#### Given information
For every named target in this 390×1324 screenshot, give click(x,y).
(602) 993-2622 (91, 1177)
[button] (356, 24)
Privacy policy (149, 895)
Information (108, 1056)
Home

#### Work to complete
Would you mind copying all of the records exactly?

#### Task solution
For every named target in this 390×1324 screenshot, give click(x,y).
(602) 993-2622 (91, 1177)
[button] (356, 24)
Privacy policy (149, 895)
Information (108, 1056)
Home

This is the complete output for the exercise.